Proposals are invited from individuals or groups, which lead to the production of outputs which will help ELESIG meet its aims.

 The link is through the ELESIG website http://elesig.ning.com

 

Welcome to The SOLSTICE Digest

In a world where information overload has become the norm, the SOLSTICE Digest aims to act as a current awareness service, bringing into one place news, reports and resources that relate to technology enhanced learning. Some of you may have already been on the circulation list for the email version, which will continue for those who prefer a more low-tech approach. To subscribe, simply email solstice@edgehill.ac.uk and ask to join.

To start this SOLSTICE blog, I thought it was appropriate to include an item on emerging technologies that might be of interest to us here at Edge Hill.

A New Media Consortium publication in collaboration with Educause: The annual Horizon Report describes the continuing work of the NMC’s Horizon Project, a research-oriented effort that seeks to identify and describe emerging technologies likely to have considerable impact on teaching, learning, and creative expression within higher education. The report also places each of the emerging technologies within a time frame of time to adoption.
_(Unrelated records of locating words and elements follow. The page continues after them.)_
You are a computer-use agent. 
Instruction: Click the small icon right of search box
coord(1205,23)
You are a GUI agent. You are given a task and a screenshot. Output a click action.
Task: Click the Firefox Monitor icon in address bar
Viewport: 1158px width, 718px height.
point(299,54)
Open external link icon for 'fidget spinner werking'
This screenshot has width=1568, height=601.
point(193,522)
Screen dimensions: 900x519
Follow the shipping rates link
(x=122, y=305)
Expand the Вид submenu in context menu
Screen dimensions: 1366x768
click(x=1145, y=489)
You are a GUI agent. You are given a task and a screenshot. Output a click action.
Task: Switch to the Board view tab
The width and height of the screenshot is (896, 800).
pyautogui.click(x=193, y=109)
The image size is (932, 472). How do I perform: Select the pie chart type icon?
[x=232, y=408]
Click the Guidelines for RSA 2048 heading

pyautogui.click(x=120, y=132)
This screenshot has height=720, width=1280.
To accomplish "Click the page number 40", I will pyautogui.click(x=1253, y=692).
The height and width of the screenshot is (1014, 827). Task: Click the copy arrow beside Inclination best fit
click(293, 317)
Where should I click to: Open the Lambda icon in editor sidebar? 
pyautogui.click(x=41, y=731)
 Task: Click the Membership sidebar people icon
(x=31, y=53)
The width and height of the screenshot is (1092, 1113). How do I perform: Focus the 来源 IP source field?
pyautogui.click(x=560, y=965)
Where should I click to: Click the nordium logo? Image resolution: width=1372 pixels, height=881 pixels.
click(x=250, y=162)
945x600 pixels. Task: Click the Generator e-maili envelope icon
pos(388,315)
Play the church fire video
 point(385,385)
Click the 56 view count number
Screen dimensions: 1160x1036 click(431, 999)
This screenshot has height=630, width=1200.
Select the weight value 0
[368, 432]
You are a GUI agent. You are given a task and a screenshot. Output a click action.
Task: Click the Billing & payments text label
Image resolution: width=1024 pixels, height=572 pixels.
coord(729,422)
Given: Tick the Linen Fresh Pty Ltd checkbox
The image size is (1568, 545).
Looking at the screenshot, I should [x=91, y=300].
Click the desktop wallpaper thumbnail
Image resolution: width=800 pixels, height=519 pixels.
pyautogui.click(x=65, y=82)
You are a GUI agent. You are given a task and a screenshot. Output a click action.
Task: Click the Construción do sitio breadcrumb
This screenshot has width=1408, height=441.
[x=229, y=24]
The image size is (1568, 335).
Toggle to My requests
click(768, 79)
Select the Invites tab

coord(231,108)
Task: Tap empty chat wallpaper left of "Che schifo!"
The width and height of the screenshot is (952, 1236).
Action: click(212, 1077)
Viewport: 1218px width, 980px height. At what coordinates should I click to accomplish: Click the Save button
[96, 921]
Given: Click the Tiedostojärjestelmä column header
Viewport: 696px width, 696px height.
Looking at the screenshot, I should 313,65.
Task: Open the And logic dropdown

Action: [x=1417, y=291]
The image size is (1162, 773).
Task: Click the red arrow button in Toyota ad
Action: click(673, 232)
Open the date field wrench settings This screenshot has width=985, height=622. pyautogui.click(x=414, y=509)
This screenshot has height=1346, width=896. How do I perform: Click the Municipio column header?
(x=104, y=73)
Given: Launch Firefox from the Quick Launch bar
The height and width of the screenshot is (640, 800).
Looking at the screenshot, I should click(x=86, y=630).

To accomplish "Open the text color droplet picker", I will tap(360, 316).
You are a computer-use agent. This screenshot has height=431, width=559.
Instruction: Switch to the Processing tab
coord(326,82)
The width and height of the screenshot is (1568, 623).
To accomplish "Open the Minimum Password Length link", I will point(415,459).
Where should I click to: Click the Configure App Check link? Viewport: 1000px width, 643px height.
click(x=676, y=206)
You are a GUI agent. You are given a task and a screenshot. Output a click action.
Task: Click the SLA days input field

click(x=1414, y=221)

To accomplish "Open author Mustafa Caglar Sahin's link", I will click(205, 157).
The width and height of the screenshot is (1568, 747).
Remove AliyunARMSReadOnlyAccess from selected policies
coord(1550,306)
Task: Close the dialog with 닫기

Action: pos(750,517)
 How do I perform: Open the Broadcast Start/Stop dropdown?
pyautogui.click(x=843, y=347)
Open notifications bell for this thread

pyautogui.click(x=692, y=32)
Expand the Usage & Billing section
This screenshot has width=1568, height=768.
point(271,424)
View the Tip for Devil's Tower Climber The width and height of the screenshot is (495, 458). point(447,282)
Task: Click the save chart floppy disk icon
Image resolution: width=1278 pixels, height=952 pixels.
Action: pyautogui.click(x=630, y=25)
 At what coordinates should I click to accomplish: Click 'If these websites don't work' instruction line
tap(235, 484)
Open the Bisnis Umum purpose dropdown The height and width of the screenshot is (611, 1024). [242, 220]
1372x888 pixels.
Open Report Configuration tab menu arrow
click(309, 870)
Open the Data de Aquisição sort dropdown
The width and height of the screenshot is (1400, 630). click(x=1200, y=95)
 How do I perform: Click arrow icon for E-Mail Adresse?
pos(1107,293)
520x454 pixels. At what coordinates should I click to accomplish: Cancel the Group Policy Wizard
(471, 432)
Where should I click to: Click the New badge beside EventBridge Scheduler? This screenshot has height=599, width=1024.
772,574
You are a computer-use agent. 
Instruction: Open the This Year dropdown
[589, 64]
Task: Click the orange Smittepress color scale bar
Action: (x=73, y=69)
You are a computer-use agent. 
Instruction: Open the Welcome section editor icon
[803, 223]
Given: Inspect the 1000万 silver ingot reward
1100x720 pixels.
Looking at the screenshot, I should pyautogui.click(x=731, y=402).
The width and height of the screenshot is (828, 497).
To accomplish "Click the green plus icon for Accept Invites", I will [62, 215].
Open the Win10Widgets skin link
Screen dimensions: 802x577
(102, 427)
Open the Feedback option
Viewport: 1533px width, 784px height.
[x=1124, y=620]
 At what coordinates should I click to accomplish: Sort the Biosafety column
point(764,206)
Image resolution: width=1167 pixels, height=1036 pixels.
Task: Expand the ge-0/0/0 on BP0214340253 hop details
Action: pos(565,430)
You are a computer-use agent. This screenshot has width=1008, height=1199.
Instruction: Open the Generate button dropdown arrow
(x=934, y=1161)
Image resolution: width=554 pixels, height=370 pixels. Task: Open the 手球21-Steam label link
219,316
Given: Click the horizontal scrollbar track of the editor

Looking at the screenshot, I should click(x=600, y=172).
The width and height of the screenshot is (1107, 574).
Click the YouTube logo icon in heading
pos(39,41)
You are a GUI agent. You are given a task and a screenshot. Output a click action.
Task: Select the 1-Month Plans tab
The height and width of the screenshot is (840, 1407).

Horizon Project’s emerging technologies for teaching & learning in 2009 are:

  • Mobiles (one year or less)
  • Cloud Computing (one year or less)
  • Geo-everything (two to three years)
  • The Personal Web (two to three years)
  • Semantic-aware Applications (four to five years)
  • Smart Objects (four to five years)

It is interesting to compare their reports year on year to see the movement of technologies from emergent to mainstream. Let me know what you think.